# The input
☆ ☆ ☆
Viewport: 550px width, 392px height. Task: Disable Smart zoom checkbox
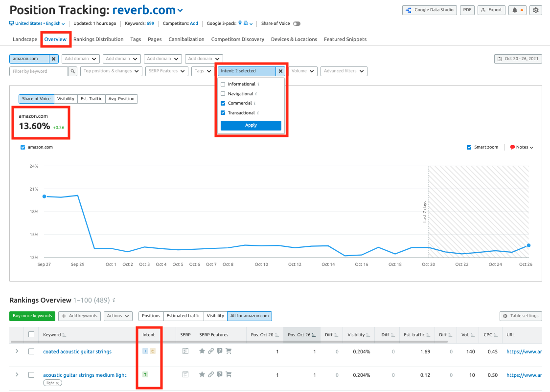[469, 147]
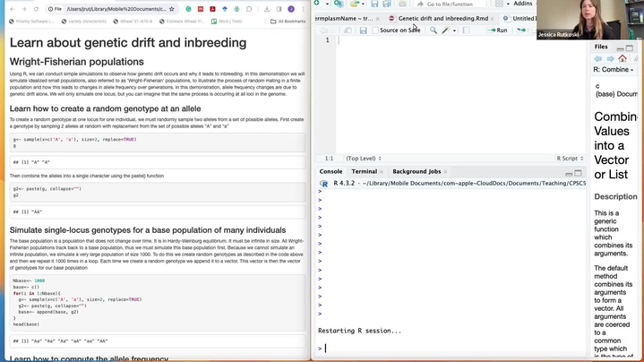Click the save icon in the editor toolbar

363,30
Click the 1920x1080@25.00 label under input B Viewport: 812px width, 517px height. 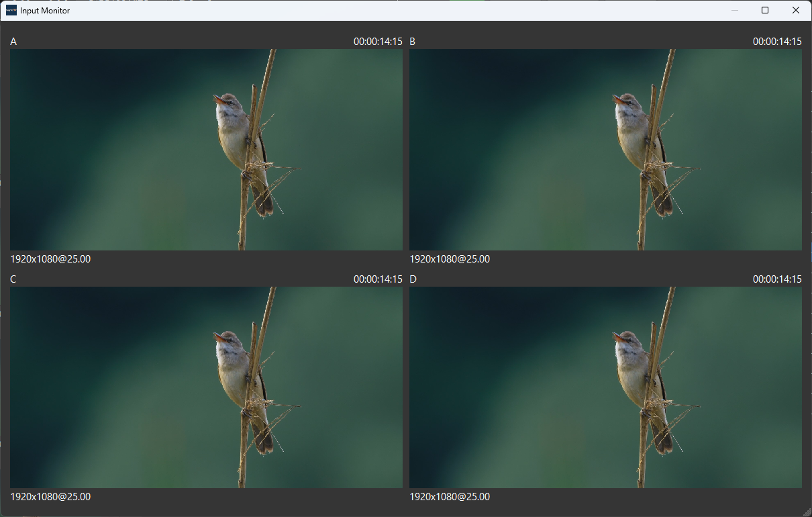pos(450,259)
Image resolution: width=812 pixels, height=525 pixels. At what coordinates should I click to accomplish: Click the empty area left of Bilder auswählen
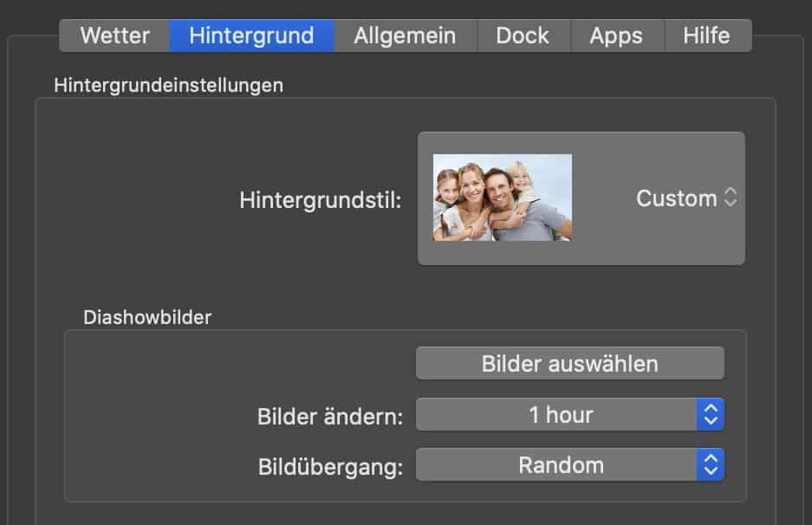click(x=243, y=364)
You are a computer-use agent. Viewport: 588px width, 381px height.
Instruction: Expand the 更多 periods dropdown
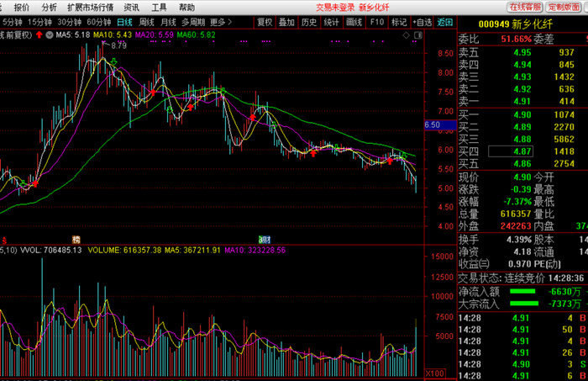point(220,22)
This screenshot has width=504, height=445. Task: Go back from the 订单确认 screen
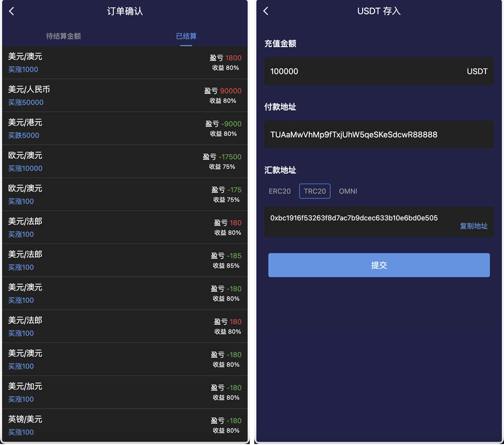12,11
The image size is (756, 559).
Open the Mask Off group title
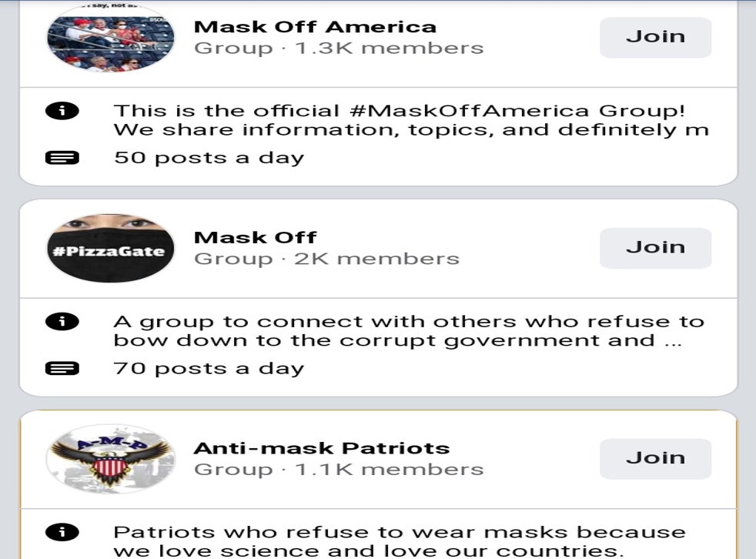point(255,237)
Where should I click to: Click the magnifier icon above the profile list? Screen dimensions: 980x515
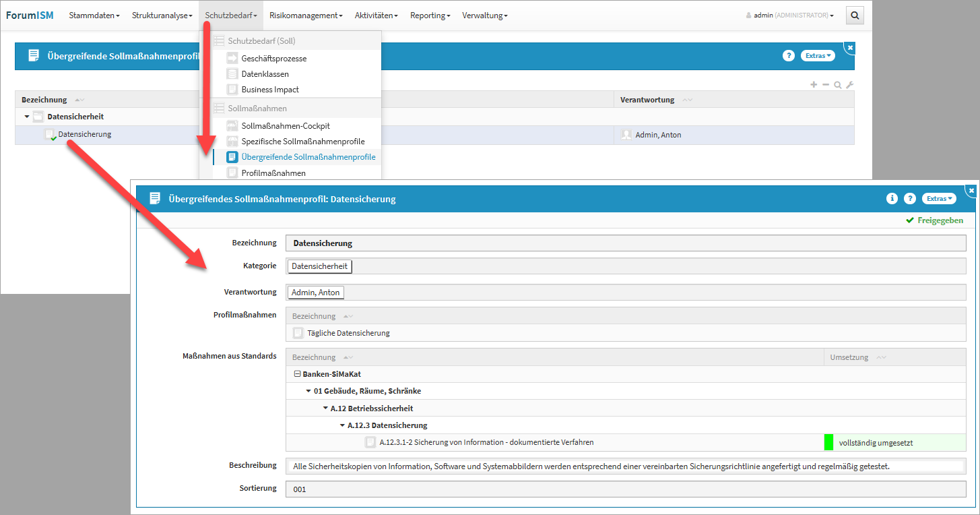coord(837,85)
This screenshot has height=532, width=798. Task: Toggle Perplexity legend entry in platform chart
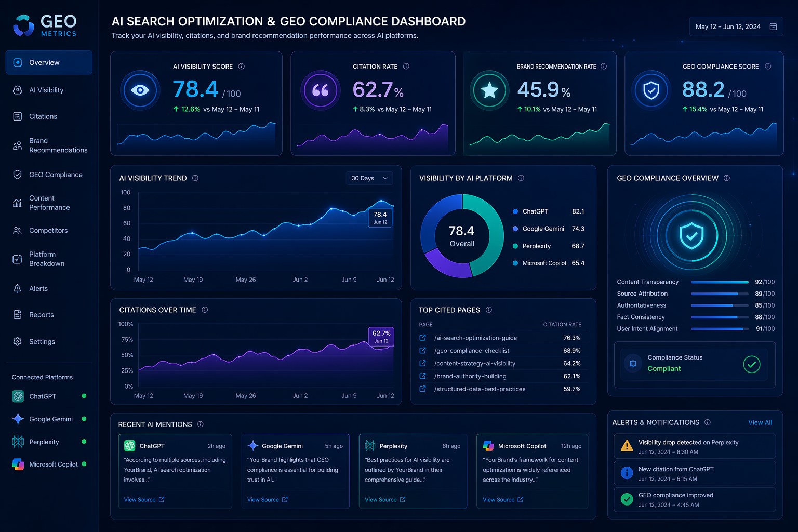point(549,246)
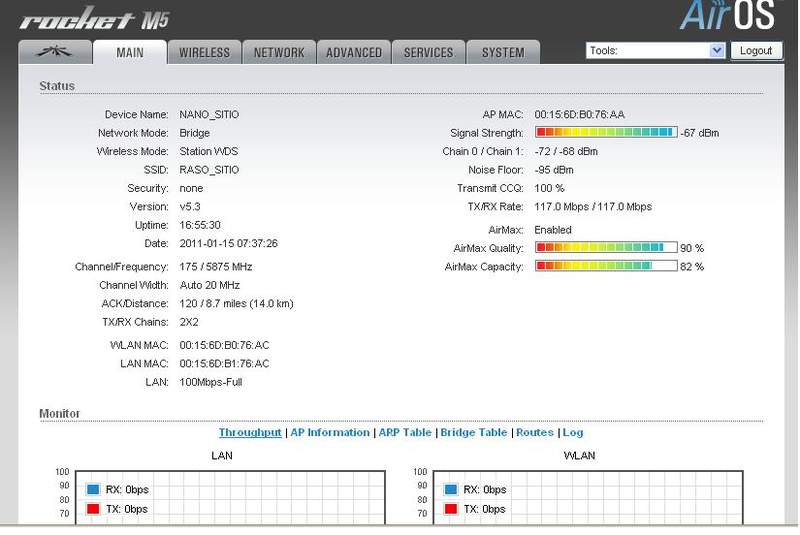Show the Throughput monitor link

(x=250, y=433)
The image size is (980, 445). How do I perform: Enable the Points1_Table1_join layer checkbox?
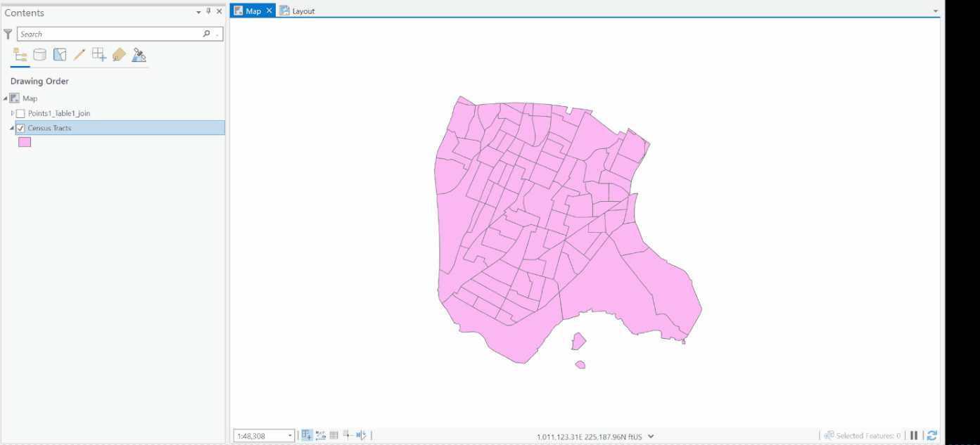(x=20, y=112)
☆ ☆ ☆
# Work order
Give again exactly the lines from the one that contains "This screenshot has height=532, width=798." through the end of the material, both ends included, omitting the pictures.

# Response
This screenshot has height=532, width=798. Task: Toggle Perplexity legend entry in platform chart
point(549,246)
Show the Throughput monitor link

(x=250, y=433)
The image size is (980, 445). How do I perform: Enable the Points1_Table1_join layer checkbox?
(x=20, y=112)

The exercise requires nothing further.